Textabschnitt —
Trotzdem schließt Glück nicht aus, mit seinen Klienten Geschlechtsverkehr zu haben. Anders als die Sexualbegleiterin Elisabeth Reuther aus Hamburg. Geschlechtsverkehr und Küsse auf den Mund sind bei ihr tabu. Es gehe um Nähe und erotische Berührungen, sagt sie. Reuther arbeitet seit vier Jahren als Sexualbegleiterin. „Ich wollte Menschen, die in ihren Möglichkeiten eingeschränkt sind, etwas Gutes tun“, sagt sie. Sie ist etwas über 60 Jahre alt und hat rund 25 Klienten - teils sind es Menschen mit Behinderungen, teils Senioren.

Bis zu 250 Euro für einen Termin mit Sexualbegleiter

„90 Prozent unserer Kunden sind Männer“, meint Paulsen. Das liege daran, dass Frauen im Seniorenheim häufig in einer Geschlechterrolle aufgewachsen sind, die das Äußern sexueller Bedürfnisse nicht vorgesehen hat. Paulsen erwarte aber, dass sich das langsam verändere.

Aufgabenziel —
Seit wann arbeitet Elisabeth Reuther laut dem Text über Sexualbegleitung als Sexualbegleiterin?

Bereitgestelltes Material —
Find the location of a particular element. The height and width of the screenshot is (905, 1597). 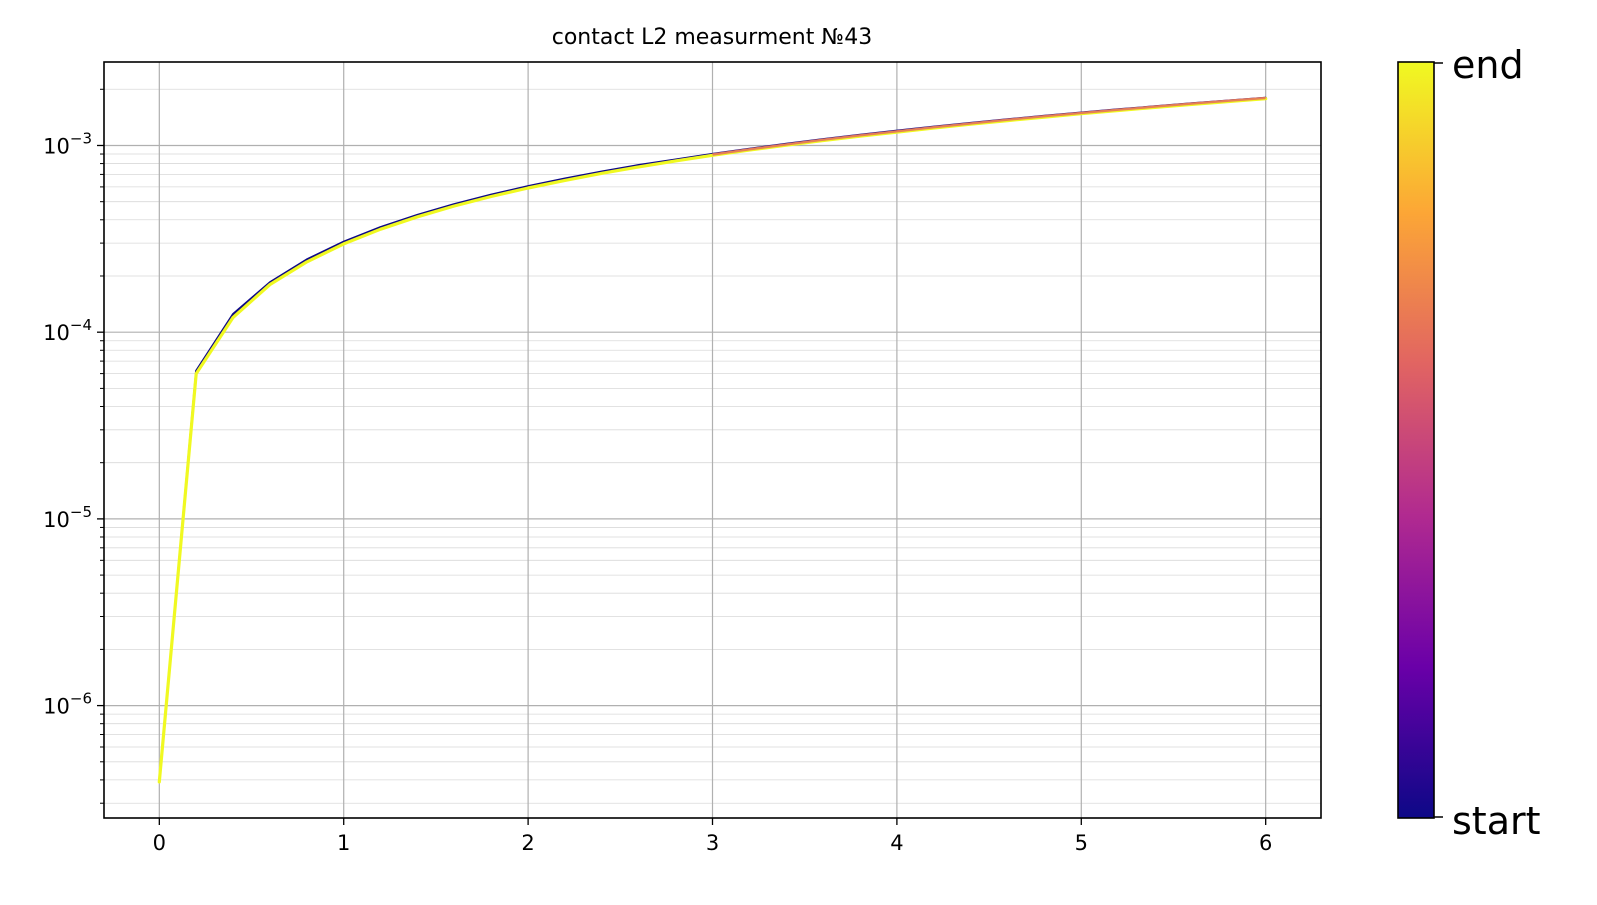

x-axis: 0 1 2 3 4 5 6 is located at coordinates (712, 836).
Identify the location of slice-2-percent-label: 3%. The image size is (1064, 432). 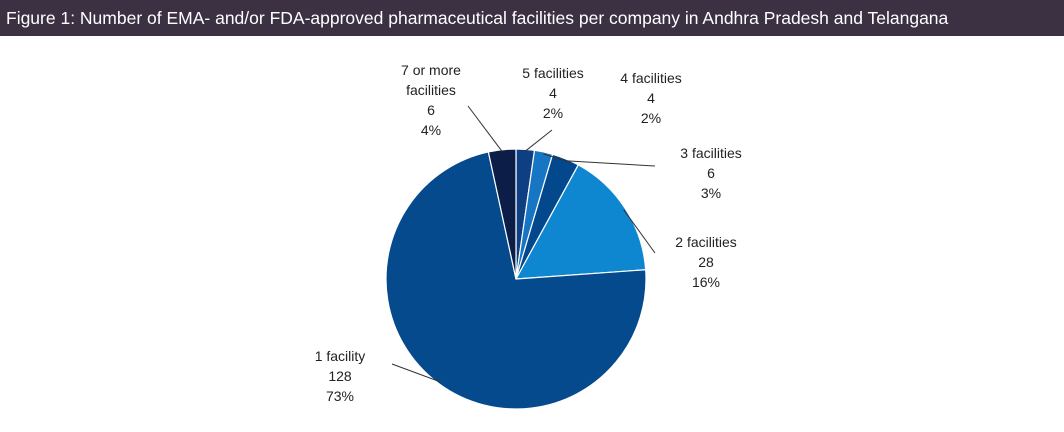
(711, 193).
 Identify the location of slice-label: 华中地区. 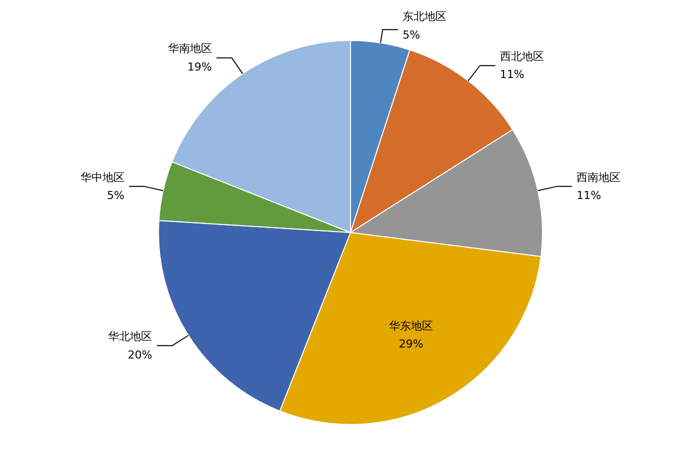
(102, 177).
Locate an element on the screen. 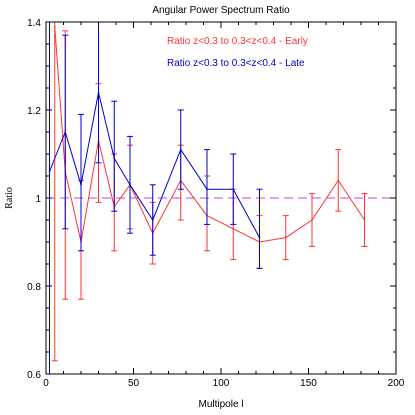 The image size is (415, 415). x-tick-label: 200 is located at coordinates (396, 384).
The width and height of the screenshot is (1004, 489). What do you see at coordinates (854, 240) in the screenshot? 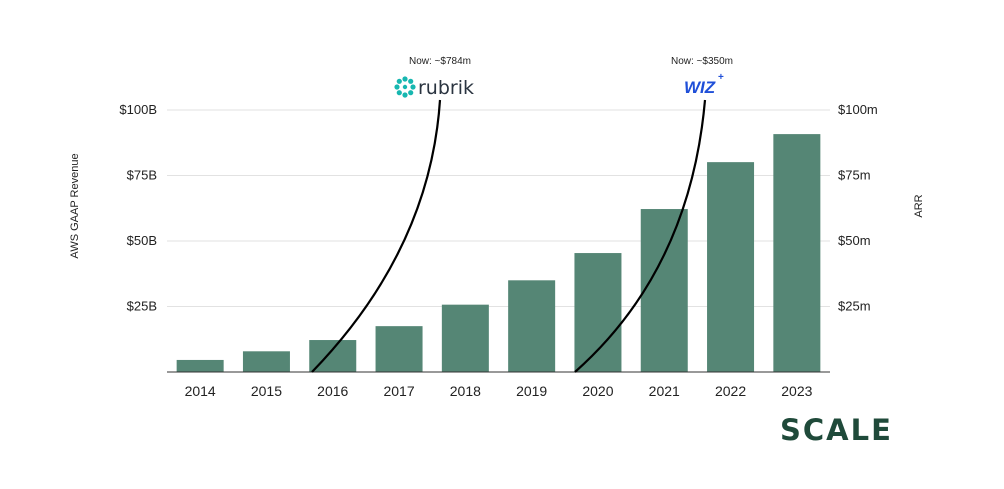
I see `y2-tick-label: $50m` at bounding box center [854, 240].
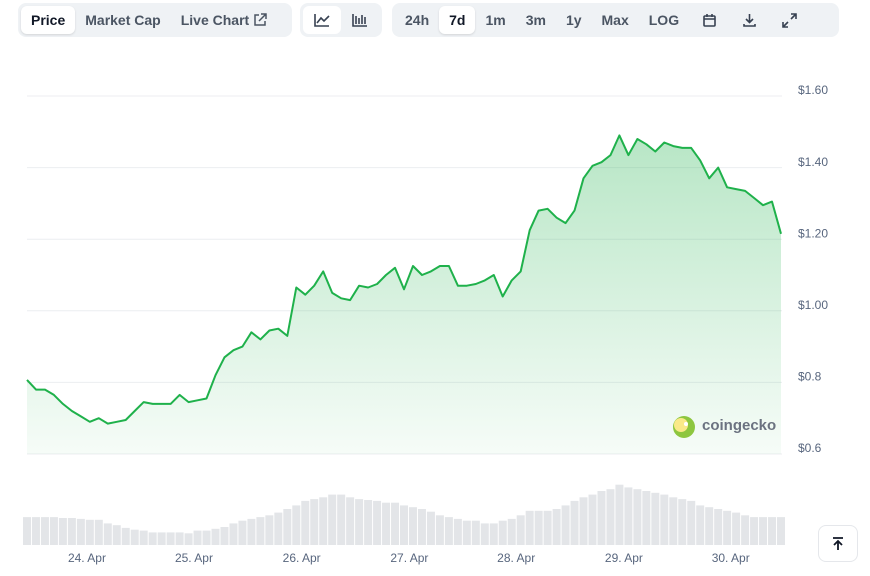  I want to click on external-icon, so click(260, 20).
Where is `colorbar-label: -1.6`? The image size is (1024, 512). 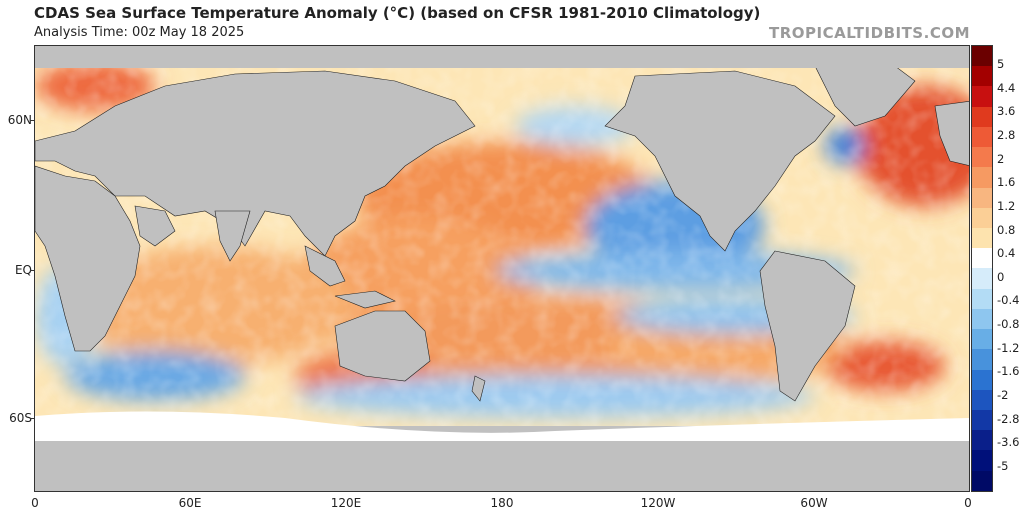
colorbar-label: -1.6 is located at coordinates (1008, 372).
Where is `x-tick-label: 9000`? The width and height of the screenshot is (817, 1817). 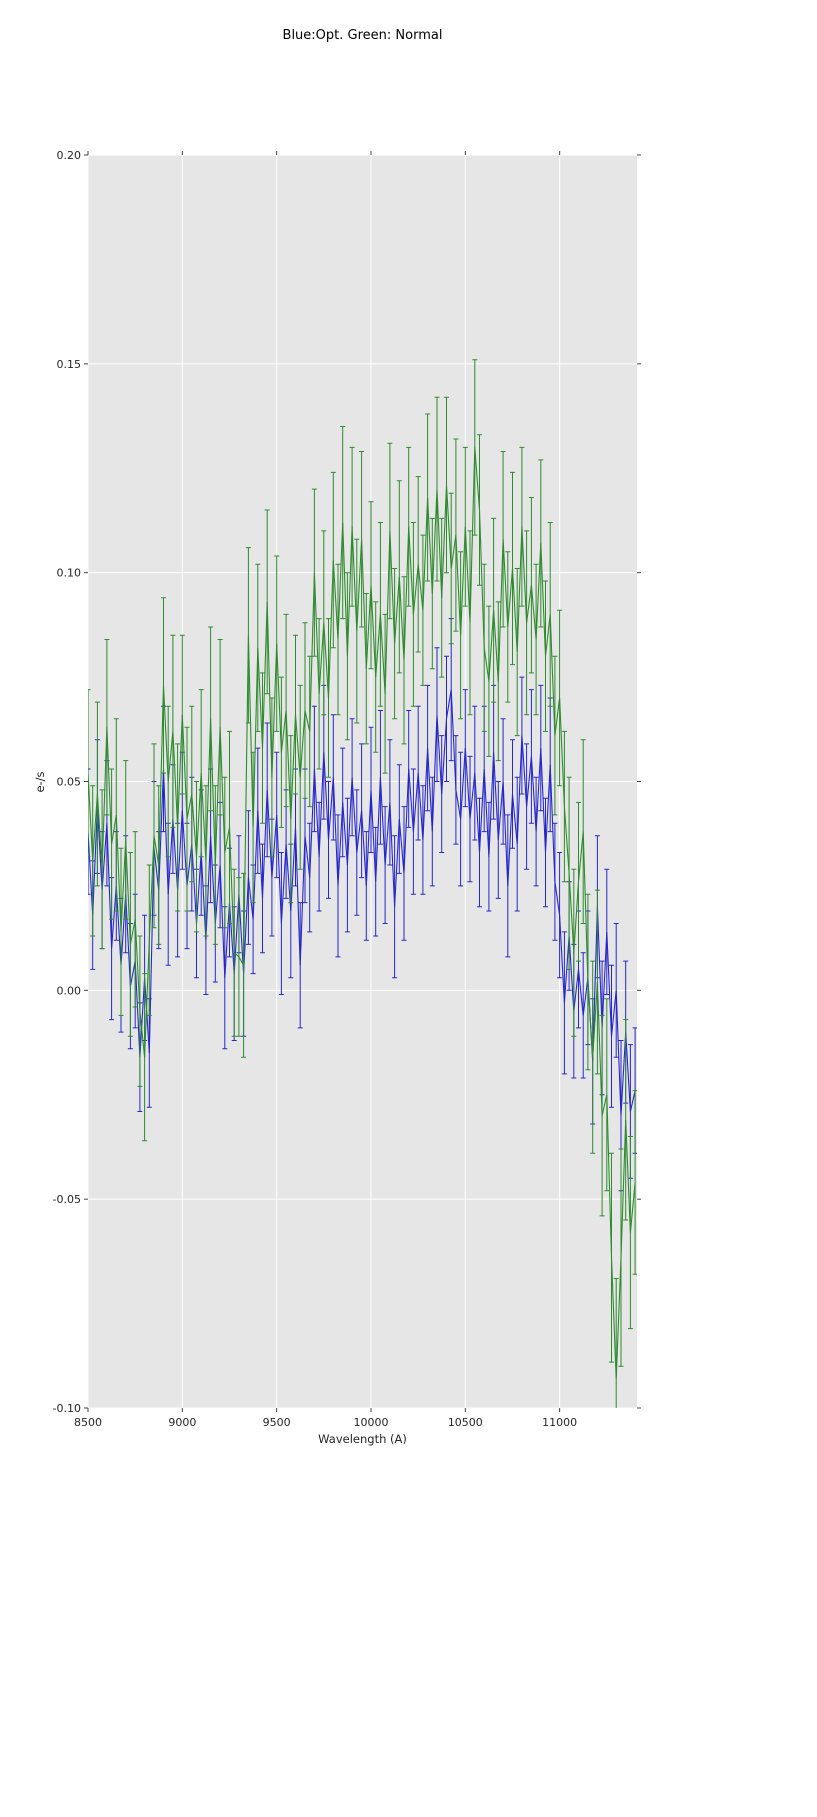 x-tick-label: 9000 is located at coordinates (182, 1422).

Lösung —
Seit vier Jahren.